# powerlessness



## Mistique (Jul 29, 2015)

I am feeling quite concerned at the moment about my sixteen year old cousin. He is quite rebelious at home. He lies so much that he rarely speaks the truth. He cheats people out of their money, especially his younger brother. He steals. He gets into fights with his older brother to the point that they physically attack each other. He is severely addicted to drugs (weed), so  much so that it can't be measured accurately in his blood anymore as there's simply too much in it. But if that wasn't enough he has now found a new friend and its is this new friend that leaves me feeling powerless. Its one of the players of his footbal team, but this man is 26 years old. They have become close friends and last night my cousin stayed out all night and slept at this friends house without telling his parents about it. I am highly suspious of this 'friends' motives for wanting to befriend a sixteen year old boy, but it feels like there is nothing I can do about it. My cousin won't talk about this friend at all, but he doesn't talk about anything really. Other members of my family say that I am being paranoid, but I don't think I am. Am I? If this was a sixteen year old girl spending the night at the house of a 26 year old man people would be freaking out, right? So why is it okay if its a 16 year old boy?


----------



## escorial (Jul 29, 2015)

it's tuff i know but all you can do is wait and hope that he sorts himself out..he has to want to change for himself and know one else..it's his journey and when he gets to the end he will understand who was there and who left him behind..chances are he will turn into a cool person...


----------



## Ariel (Jul 29, 2015)

Misti, we can't control the actions of others and even if we could--would you want to?  I know you're worried about him because you have a big heart but sometimes we have to let people fall on their own.


----------



## Schrody (Jul 29, 2015)

Double standards, that's how the world works. It's not fair, but it's pretty hard fighting against it. I hope things will resolve for your cousin.


----------



## Mistique (Jul 29, 2015)

escorial said:


> it's tuff i know but all you can do is wait and hope that he sorts himself out..he has to want to change for himself and know one else..it's his journey and when he gets to the end he will understand who was there and who left him behind..chances are he will turn into a cool person...

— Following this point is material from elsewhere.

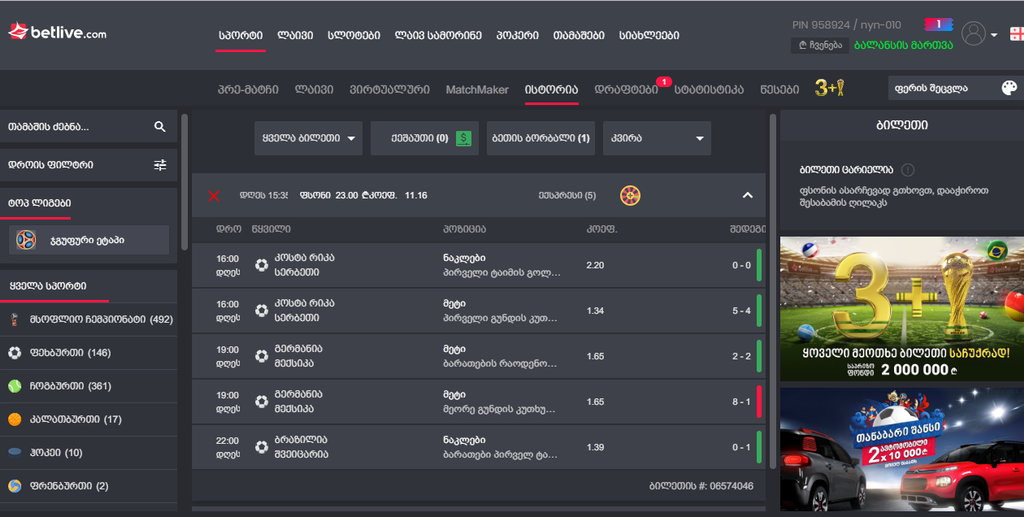
Task: Switch to the 'დრაფტები' tab
Action: (x=626, y=90)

I don't mind waiting for him to sort himself out, I'm just hoping that this 'friend' won't abuse him in the process  To me he sounds like a predator and that scares me.


----------



## Mistique (Jul 29, 2015)

amsawtell said:


> Misti, we can't control the actions of others and even if we could--would you want to?  I know you're worried about him because you have a big heart but sometimes we have to let people fall on their own.



Oh, in this case I would want to, and in all honesty if I still worked as a child protect social worker I would have the police check this guy out, but I don't have those resources anymore


----------



## Mistique (Jul 29, 2015)

Schrody said:


> Double standards, that's how the world works. It's not fair, but it's pretty hard fighting against it. I hope things will resolve for your cousin.

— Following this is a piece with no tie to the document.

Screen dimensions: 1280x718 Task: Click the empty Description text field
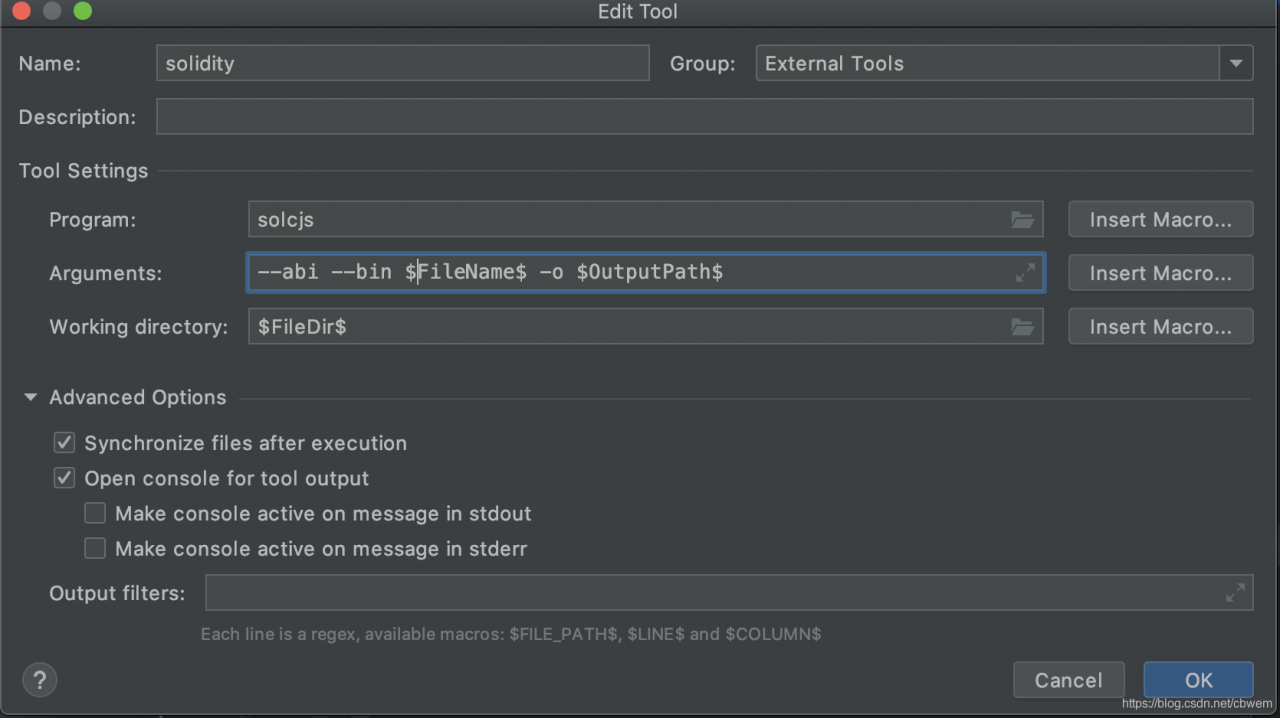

Yeah, me too. I hope I am wrong and this is just a nice guy wanting to help. Hell, he could even be a guy wanting to date my cousin, if that is what my cousin wants its fine with me to. Just as long as its not something darker dan that.


----------



## Deleted member 56686 (Jul 29, 2015)

Mistique said:


> I don't mind waiting for him to sort himself out, I'm just hoping that this 'friend' won't abuse him in the process  To me he sounds like a predator and that scares me.




Or he could also be some sort of a mentor trying to help a kid out. You don't really know. Anyway, the best thing to do is to lay back and see what happens. Are his parents involved with trying to help your cousin in any way?


----------



## Mistique (Jul 29, 2015)

mrmustard615 said:


> Or he could also be some sort of a mentor trying to help a kid out. You don't really know. Anyway, the best thing to do is to lay back and see what happens. Are his parents involved with trying to help your cousin in any way?



Yeah, the parents are, but he talks even less to him than he does to me. I know he could be a good guy, but with the work I used to do I developed an instinct about this sort of thing and they haven't failied me yet. I hope I am wrong, really I am.


----------



## escorial (Jul 29, 2015)

Mistique said:


> I don't mind waiting for him to sort himself out, I'm just hoping that this 'friend' won't abuse him in the process  To me he sounds like a predator and that scares me.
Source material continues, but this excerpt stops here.